_Exercise description_: Keep every word the same. Repeat the records without their images.

_Collected data entries_:
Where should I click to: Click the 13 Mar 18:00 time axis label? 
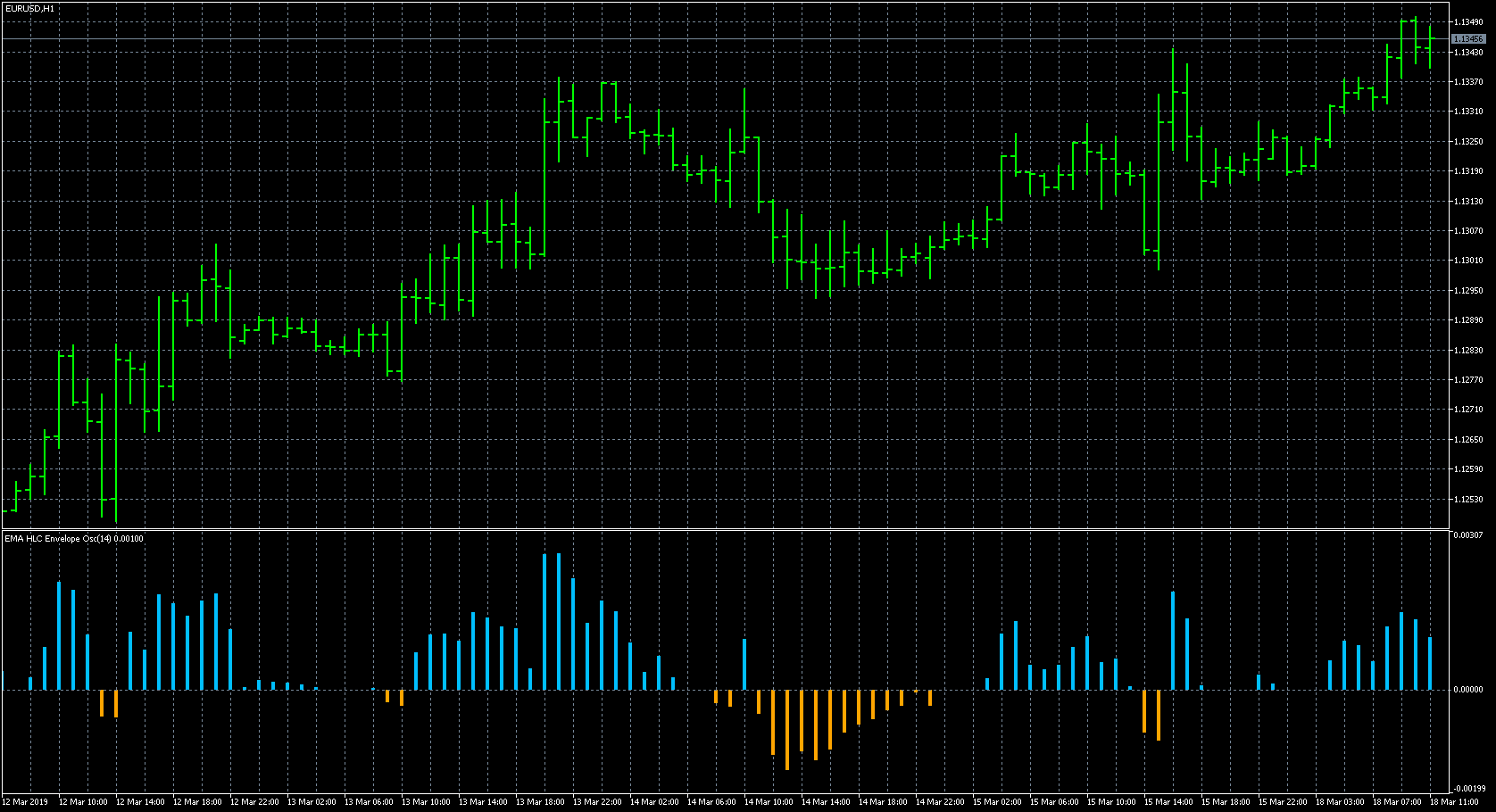pos(540,802)
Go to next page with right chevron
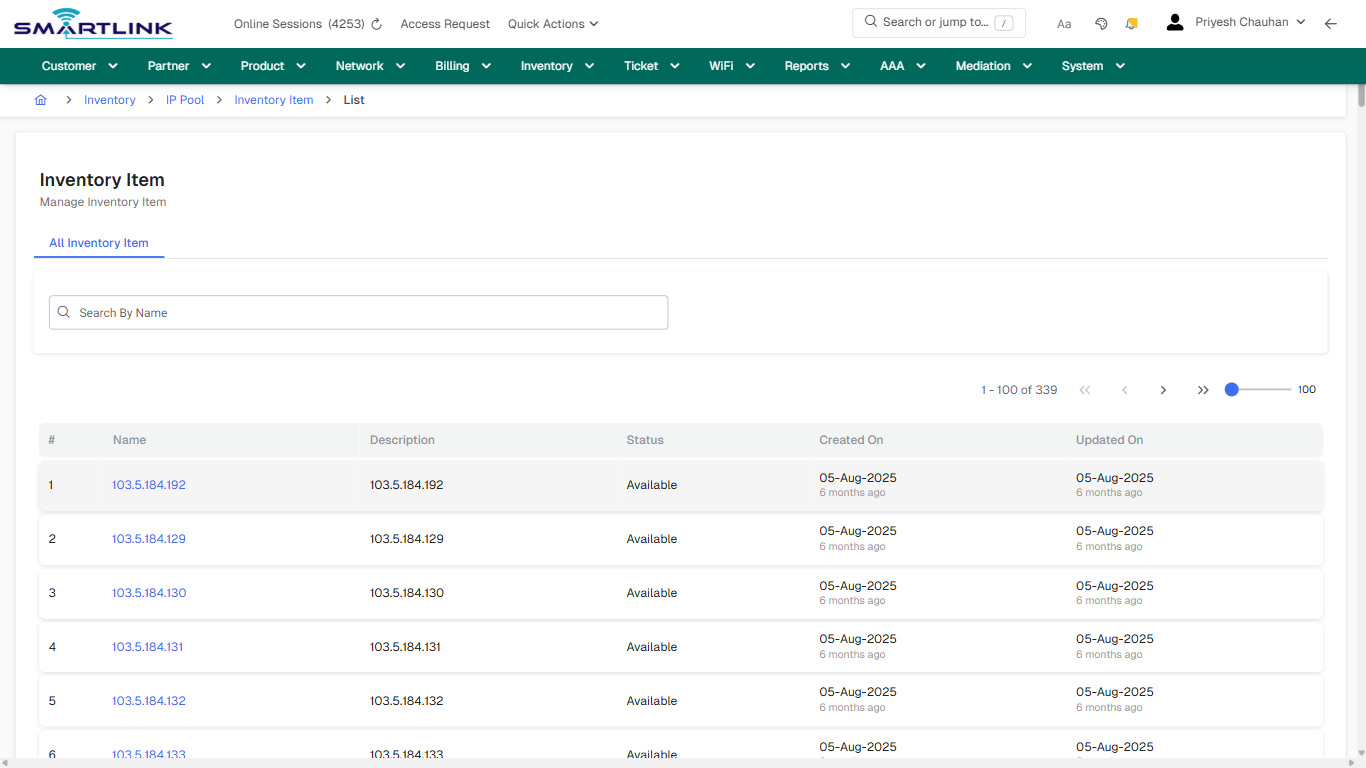Viewport: 1366px width, 768px height. [x=1163, y=390]
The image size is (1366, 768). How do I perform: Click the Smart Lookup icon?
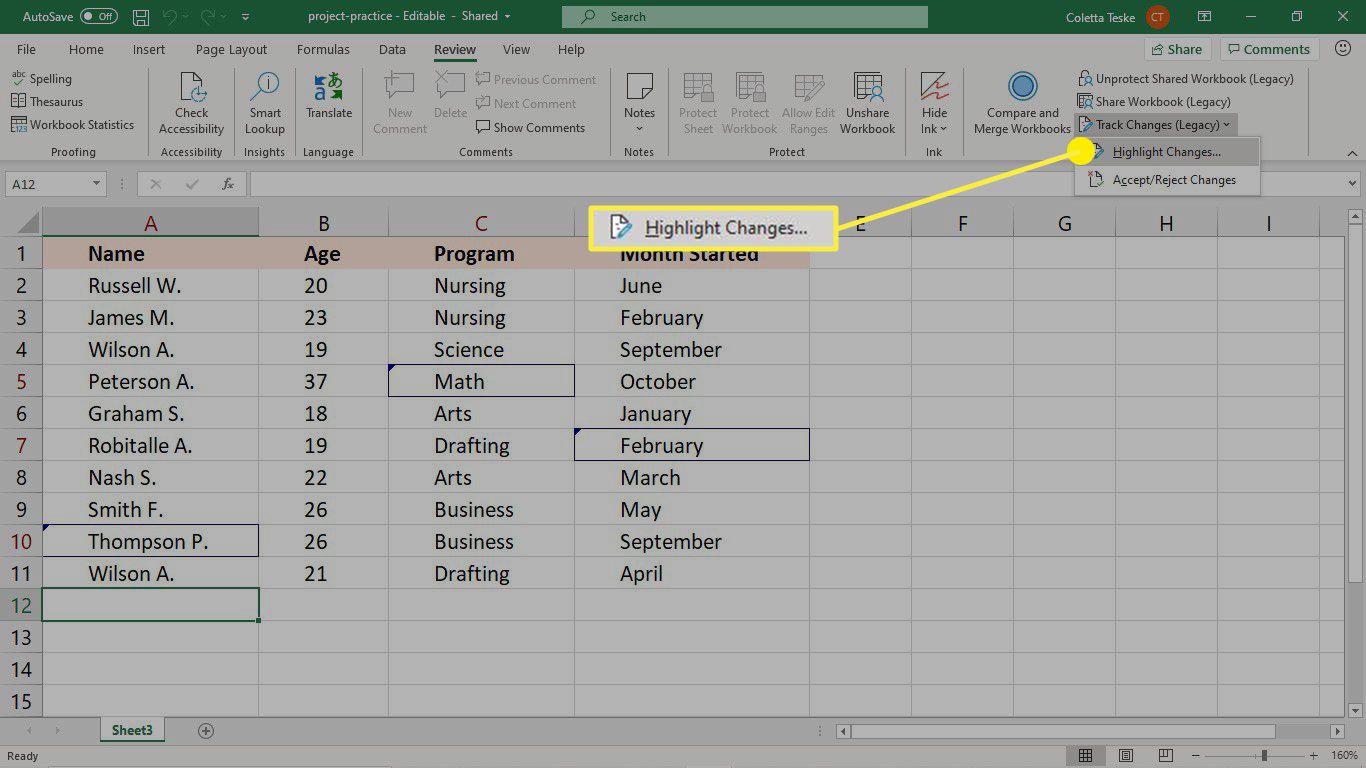(264, 103)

_Answer to the exercise_:
Where should I click to: Click the 13 Mar 18:00 time axis label? 
pos(540,802)
Go to next page with right chevron
Viewport: 1366px width, 768px height. [x=1163, y=390]
The image size is (1366, 768). How do I perform: Click the Smart Lookup icon?
(264, 103)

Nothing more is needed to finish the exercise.